Publiziert: 30.04.19, 08:33

Hier befindet sich die An'Nur-Moschee. Bild: KEYSTONE

Der Fall der neun verurteilten Männer aus dem Umfeld der An'Nur-Moschee wird neu aufgerollt. Die zuständige Zürcher Staatsanwältin zieht die Urteile des Winterthurer Bezirksgerichts vom vergangenen Oktober ans Obergericht weiter.

Die Staatsanwältin habe gegen alle neun Urteile Berufung eingereicht, bestätigte Erich Wenzinger, Sprecher der Zürcher Oberstaatsanwaltschaft, gegenüber der Nachrichtenagentur Keystone-SDA eine Meldung des Regionaljournals Zürich/Schaffhausen von Radio SRF vom Montagabend. Der Fall muss also neu beurteilt werden.

Beim Prozess vor dem Winterthurer Bezirksgericht im vergangenen Oktober ging es um Drohungen und Schläge gegen andere Besucher der Moschee. Die neun Angeklagten wurden zu bedingten Freiheits- und Geldstrafen zwischen 6 und 18 Monaten verurteilt. Die Urteilssprüche waren deutlich milder als die Anträge der Staatsanwaltschaft.

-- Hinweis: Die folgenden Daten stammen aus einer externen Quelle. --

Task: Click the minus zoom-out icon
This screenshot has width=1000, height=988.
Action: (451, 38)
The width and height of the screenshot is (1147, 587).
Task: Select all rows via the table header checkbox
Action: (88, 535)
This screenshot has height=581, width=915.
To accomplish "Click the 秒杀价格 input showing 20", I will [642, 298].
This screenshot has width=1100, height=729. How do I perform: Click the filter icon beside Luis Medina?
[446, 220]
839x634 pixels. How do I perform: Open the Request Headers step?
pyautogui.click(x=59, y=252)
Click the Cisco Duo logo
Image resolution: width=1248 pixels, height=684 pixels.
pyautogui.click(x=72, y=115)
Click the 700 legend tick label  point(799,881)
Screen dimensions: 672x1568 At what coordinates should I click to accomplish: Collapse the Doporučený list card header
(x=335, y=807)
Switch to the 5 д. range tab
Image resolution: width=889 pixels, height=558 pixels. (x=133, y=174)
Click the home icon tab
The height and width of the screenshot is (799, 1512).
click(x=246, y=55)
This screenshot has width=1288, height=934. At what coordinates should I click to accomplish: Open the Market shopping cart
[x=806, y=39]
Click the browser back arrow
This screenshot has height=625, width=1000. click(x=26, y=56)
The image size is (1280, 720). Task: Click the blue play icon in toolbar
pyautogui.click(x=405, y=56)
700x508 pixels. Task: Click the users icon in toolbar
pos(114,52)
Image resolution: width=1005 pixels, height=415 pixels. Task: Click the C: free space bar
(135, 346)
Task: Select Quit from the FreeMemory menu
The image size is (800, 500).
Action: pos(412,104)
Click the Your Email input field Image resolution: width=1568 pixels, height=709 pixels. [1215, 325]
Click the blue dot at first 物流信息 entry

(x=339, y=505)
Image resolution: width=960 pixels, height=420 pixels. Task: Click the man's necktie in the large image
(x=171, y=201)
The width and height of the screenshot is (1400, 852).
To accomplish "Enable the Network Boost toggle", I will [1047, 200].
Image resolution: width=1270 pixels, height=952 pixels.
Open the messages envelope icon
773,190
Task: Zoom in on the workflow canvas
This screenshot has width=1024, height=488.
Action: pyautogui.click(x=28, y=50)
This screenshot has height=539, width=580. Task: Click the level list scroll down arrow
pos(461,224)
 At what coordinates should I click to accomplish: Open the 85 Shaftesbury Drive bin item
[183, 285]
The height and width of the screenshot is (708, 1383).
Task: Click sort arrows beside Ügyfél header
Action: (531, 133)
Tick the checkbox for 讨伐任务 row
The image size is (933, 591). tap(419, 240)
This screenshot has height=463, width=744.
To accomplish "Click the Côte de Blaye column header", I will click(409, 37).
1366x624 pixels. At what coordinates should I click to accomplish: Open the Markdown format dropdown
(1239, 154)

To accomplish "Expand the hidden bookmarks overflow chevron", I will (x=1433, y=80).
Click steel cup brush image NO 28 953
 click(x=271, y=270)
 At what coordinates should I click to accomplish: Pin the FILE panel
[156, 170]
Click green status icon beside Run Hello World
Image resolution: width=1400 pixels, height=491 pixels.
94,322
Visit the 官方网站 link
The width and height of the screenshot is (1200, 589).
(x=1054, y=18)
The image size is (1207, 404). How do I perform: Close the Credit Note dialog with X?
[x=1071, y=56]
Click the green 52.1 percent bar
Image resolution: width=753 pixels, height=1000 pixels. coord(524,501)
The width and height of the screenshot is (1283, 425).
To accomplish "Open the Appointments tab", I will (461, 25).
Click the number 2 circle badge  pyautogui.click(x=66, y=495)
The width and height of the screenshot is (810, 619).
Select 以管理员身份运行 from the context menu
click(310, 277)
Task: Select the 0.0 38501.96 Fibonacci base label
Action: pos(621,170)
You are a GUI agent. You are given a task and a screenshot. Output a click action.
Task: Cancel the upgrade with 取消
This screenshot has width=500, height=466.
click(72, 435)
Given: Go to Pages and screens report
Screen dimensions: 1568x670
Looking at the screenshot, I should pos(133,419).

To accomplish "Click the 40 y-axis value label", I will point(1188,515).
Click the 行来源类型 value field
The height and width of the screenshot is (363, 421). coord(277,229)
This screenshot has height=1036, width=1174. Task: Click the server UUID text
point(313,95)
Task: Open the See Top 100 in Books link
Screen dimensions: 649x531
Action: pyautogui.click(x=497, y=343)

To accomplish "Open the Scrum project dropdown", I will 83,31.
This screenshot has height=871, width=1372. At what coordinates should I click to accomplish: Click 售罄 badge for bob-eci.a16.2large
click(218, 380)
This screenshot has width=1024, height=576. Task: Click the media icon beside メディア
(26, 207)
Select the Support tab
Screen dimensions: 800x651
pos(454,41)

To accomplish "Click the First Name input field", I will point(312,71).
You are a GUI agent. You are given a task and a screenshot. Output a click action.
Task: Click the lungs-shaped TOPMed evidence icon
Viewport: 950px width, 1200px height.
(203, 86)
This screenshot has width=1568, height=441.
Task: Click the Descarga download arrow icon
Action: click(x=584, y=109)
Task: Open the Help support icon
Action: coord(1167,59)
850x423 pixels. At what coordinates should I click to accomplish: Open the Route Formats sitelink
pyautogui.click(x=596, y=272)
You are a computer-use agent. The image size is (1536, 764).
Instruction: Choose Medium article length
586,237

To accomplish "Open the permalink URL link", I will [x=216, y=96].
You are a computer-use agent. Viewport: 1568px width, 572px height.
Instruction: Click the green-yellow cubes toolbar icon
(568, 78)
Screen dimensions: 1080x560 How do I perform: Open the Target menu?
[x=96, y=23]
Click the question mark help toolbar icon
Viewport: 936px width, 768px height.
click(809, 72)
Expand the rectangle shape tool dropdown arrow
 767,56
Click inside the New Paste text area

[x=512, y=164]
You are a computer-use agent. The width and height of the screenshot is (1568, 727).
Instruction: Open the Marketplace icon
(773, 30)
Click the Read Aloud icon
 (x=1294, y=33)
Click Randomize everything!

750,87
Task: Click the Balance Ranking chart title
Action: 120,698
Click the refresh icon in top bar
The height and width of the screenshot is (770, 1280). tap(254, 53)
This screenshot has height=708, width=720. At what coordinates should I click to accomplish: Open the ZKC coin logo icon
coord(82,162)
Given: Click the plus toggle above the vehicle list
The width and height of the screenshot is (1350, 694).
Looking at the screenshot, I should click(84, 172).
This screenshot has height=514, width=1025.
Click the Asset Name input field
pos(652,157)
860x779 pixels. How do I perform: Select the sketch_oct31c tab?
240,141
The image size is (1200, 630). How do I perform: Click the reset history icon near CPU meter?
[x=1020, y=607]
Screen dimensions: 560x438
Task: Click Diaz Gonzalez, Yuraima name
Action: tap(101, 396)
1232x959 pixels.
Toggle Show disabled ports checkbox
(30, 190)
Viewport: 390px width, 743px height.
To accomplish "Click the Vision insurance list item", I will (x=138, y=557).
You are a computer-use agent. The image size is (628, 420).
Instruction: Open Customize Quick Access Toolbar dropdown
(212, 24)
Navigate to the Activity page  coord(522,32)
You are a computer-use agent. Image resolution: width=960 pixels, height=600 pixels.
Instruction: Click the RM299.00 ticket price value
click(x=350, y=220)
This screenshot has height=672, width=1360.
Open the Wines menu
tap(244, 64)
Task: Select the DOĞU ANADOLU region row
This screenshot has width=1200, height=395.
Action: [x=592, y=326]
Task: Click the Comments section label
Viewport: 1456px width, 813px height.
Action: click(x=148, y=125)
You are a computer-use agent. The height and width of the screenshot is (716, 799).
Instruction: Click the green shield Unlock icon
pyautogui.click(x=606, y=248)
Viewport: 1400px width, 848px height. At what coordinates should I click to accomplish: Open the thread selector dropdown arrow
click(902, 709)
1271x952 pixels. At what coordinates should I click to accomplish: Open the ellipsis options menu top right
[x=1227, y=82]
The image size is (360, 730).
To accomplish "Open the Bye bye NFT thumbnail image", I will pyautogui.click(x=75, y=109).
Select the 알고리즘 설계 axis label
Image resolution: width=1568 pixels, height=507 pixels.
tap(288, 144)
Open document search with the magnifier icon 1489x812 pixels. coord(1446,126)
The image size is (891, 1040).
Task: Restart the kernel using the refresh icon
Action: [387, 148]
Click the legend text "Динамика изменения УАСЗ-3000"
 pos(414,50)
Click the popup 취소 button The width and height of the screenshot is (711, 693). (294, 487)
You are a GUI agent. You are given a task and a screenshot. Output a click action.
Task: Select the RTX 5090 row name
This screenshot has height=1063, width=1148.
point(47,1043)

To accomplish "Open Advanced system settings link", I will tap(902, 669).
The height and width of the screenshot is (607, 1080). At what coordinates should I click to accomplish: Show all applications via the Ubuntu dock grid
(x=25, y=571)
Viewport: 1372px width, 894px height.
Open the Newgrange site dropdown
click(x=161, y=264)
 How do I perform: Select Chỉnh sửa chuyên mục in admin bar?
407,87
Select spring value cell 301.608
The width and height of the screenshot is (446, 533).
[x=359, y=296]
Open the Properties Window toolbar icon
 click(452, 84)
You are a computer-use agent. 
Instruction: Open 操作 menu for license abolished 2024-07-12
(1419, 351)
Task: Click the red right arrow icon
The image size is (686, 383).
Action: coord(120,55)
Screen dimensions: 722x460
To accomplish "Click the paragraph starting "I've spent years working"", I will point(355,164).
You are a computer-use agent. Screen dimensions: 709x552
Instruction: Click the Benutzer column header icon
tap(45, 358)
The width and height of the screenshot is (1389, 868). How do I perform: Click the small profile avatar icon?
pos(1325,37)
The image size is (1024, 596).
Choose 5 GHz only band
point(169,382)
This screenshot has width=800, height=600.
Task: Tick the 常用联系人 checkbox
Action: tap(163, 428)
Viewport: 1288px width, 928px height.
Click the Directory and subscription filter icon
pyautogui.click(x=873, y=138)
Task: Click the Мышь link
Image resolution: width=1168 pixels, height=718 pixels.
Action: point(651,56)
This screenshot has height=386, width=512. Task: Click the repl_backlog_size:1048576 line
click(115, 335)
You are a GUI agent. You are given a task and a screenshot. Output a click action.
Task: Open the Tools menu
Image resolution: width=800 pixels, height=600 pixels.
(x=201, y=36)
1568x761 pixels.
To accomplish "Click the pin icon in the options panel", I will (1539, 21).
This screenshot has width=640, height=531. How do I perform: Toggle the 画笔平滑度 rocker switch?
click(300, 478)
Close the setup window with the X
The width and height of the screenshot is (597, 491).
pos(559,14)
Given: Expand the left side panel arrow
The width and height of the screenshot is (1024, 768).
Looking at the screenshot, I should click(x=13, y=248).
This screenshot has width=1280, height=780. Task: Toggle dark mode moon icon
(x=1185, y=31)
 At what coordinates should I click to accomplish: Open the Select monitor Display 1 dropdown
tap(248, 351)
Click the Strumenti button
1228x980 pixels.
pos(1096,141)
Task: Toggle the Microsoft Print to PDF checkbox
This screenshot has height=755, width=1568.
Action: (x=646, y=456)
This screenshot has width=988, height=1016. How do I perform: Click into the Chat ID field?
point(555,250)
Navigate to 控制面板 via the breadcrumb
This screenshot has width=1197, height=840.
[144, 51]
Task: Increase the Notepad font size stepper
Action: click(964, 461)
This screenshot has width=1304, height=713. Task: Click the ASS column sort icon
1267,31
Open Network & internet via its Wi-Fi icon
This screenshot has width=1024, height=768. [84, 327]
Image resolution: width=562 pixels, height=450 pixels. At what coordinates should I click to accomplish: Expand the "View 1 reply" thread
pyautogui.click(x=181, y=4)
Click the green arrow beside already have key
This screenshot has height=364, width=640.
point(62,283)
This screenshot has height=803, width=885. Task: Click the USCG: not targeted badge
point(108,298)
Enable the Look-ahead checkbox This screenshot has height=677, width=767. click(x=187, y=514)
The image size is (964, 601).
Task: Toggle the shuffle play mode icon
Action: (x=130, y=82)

Diese hatte teilbedingte Freiheitsstrafen von zweieinhalb bis drei Jahren gefordert. Das Gericht gelangte jedoch unter anderem wegen des jugendlichen Alters der Beschuldigten zu tieferen Strafen. Ebenfalls strafreduzierend wirkte sich aus, dass sie - bis auf einen - Ersttäter sind.

«Verräter» bedroht

Was sich im November 2016 in der mittlerweile geschlossenen Moschee im Winterthurer Quartier Hegi abspielte, liess sich dank Befragungen, Chatprotokollen und Anrufaufzeichnungen genau nachzeichnen. Demnach war eine Gruppe junger Männer in der An'Nur-Moschee auf zwei Besucher losgegangen.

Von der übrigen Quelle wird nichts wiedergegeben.